## Activities
• A. From the essay about a spiritual awakening, list the things that others came to the narrator for.
• B. Write a continuation of the essay about a spiritual awakening, picking up after its final sentence.

*** Opening of Reading passage ***

In the past my inner world had always been a place of comfort and safety.  Easily accessible and reassuringly present.  But through the turmoil of my 20’s, my marriage, having children, the loss of a corporate career and my divorce I had somehow lost my way and the path to take me inward.  I was still able to sense, feel and intuitively connect but it felt blurry and hazy.  

While the chaos of life as a single mother was erupting in and around me, I was attempting to build and create a spiritual business.  I had been writing for some time about parenting Indigo and Crystal children and created a website with another healer and teacher where we shared channelled messages and the information and insights, we were getting about what was happening in the world.  911 had just taken place and we were working to try and make sense of what was occurring from a spiritual perspective.  

I mostly felt like a fraud while being seen as some kind of ‘spiritual teacher’ with others coming to me for help, clarity and wisdom when I was feeling lost and out of control myself.  My spiritual awakening may have started in my 20’s but I had yet to really commit to my spiritual path and face all the pain and trauma of my past which needed to be done if I was to make any head way in understanding myself.  I did not have my shit together and as a result, the relationship with my business partner fell apart.  I lost access to the website and all the thousands of contacts we had made around the world.  It was a blow but also another wakeup call that got me to look hard at the path I was on.  I knew I needed help but really did not know which way to turn.  

A friend suggested I have an astrology reading and recommended someone she had recently seen.  I immediately booked a session ever hopeful that this would be an answer to my prayers.  It wasn’t so much an answer but a sign that pointed me in a new direction.  And so began my shamanic journey and the recovery of myself where I consciously committed to my spiritual path and resolved to do whatever it took to feel good about myself.  I began to see that my alcohol crutch was a desperate attempt at creating a boundary and a container and that there must be a better and healthier way.

*** Close of Reading passage ***
*** Opening of Collected data ***

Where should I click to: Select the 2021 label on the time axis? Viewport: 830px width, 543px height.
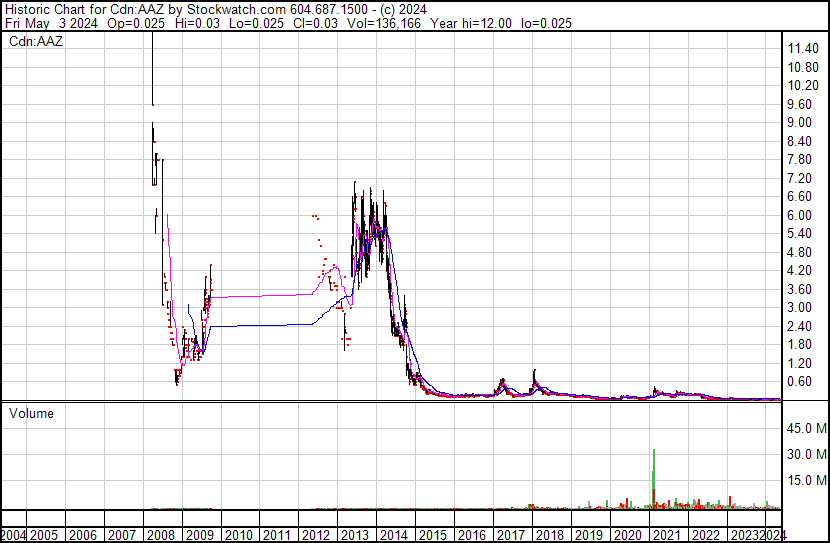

*** Close of Collected data ***

## Per-task answers
• A. help, clarity, wisdom

• B.
I dived deep into the shamanic path and reignited by connection with God.  I found the pathways to my inner self, my truth and the wisdom of my soul while facing the shame and humiliation I felt about the choices I had made and the resulting consequences.  Initially connecting to my inner world felt like going into battle as I confronted my shadows and my weaknesses.  I came to recognised that the ‘love and light’ idea of spirituality was misleading, ungrounded and ultimately toxic, and found that a true spiritual path involved a deep dive into the dark, into the shadows of the self where you find the light and the love.  It wasn’t something you found out there, it was something you found inside.    

In this time, I searched, experimented, and finally found the tools and practices that helped me to focus my gifts, cleanse and clear my energy and create healthier ways of setting up boundaries to shield me from the empathy overload I had experienced in the past.  I no longer needed alcohol to rest and could just let that toxic behaviour go.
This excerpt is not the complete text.